I suspect that the plan is that MS has spent a lot, really a LOT, of money on this nonsense, and there is now significant pressure to put, something, anything, out even if it is worse than useless.

The plan is to improve AI agents from their current ~intern level to a level of a good engineer.

  • They are not intern level.

    Even if it could perform at a similar level to an intern at a programming task, it lacks a great deal of the other attributes that a human brings to the table, including how they integrate into a team of other agents (human or otherwise). I won't bother listing them, as we are all humans.

    I think the hype is missing the forest for the trees, and I think exactly this multi-agent dynamic might be where the trees start to fall down in front of us. That and the as currently insurmountable issues of context and coherence over long time horizons.

    • My impression is that Copilot acts a lot like one of my former coworkers, who struggled with:

      -Being a parent to a small child and the associated sleep deprivation.

      -His reluctance to read documentation.

      -There being a language barrier between him the project owners.
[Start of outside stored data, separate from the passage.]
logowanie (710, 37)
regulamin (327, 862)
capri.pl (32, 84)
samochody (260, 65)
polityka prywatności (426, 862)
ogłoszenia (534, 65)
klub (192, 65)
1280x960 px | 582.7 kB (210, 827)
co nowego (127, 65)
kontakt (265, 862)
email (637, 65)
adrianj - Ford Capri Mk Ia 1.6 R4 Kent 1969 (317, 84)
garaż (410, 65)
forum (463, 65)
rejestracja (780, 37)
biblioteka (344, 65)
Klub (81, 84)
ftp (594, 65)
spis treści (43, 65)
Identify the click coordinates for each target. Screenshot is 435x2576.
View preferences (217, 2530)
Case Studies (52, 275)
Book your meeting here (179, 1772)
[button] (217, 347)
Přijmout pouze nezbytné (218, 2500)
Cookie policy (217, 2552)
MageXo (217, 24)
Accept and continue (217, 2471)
Emphasis here, as the LLM acts like someone who speaks through a particularly good translation service, but otherwise doesn't understand the language spoken.

    • The real missing the forest for the trees is thinking that software and the way users will use computers is going to remain static.

      Software today is written to accommodate every possible need of every possible user, and then a bunch of unneeded selling point features on top of that. These massive sprawling code bases made to deliver one-size fits all utility.

      I don't need 3 million LOC Excel 365 to keep track of who is working on the floor on what day this week. Gemini 2.5 can write an applet that does that perfectly in 10 minutes.

      2 replies →

  • Seems like that is taking a very long time, on top of some very grandiose promises being delivered today.

    • I look back over the past 2-3 years and am pretty amazed with how quick change and progress have been made. The promises are indeed large but the speed of progress has been fast. Not defending the promise but “taking a very long time” does not seem to be an accurate representation.

      23 replies →

  • You are really underselling interns. They learn from a single correction, sometimes even without a correction, all by themselves. Their ability to integrate previous experience in the context of new problems is far, far above what I've ever seen in LLMs

  • Yes but they are supposed to be PhD level 5 years ago if you are listening to sama et al.

    • Especially ironic considering he's neither a developer nor a PhD. He's the smooth talking "MBA idea guy looking for a technical cofounder" type that's frequently decried on HN.

  • Without handholding (aka being used as a tool by a competent programmer instead of as an independent “agent”), they’re currently significantly worse than an intern.

  • This looks much worse than an intern. This feels like a good engineer who has brain damage.

    When you look at it from afar, it looks potentially good, but as you start looking into it for real, you start realizing none of it makes any sense. Then you make simple suggestions, it does something that looks like what you asked, yet completely missing the point.

    An intern, no matter how bad it is, could only waste so much time and energy.

    This makes wasting time and introducing mind-bogglingly stupid bugs infinitely scalable.

  • The plan went from the AI being a force multiplier, to a resource hungry beast that have to be fed in the hope it's good enough to justify its hunger.

  • I mean, I think this is a _lot_ worse than an intern. An intern isn't constantly going to make PRs with failing CI, for a start.